** Exercise material follows **

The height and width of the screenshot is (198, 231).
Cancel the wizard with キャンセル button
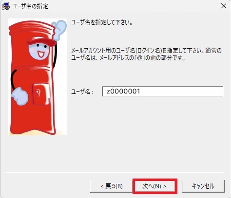[x=203, y=186]
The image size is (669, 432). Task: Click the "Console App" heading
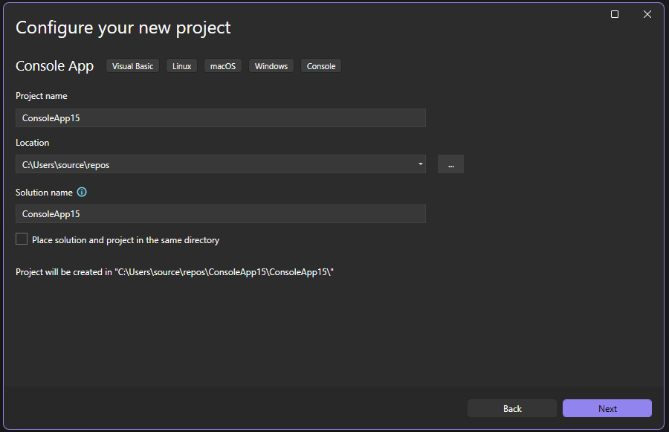click(x=54, y=65)
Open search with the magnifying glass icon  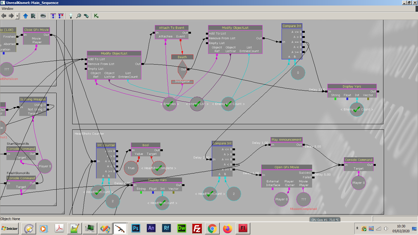click(x=79, y=16)
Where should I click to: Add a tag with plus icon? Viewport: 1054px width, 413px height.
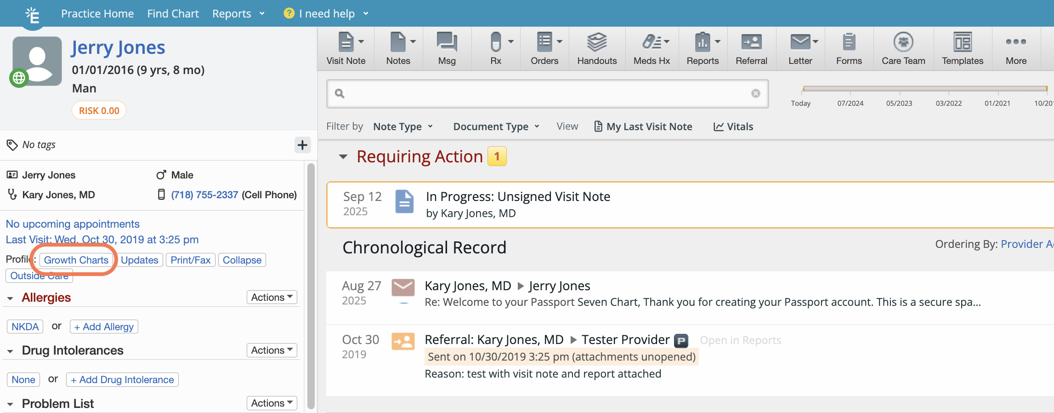point(302,145)
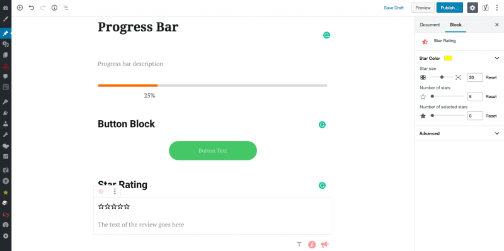Image resolution: width=504 pixels, height=251 pixels.
Task: Switch to the Document tab
Action: pos(430,25)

** End of Exercise material **

> What you have to do
Pick up at the line that holds "Where should I" and restate each line, word for word, through the last line of the entries. Include both end lines but none of the pictures.

> Exercise answer
Where should I click to: Add a tag with plus icon? Viewport: 1054px width, 413px height.
point(302,145)
Image resolution: width=504 pixels, height=251 pixels.
Task: Switch to the Document tab
Action: pos(430,25)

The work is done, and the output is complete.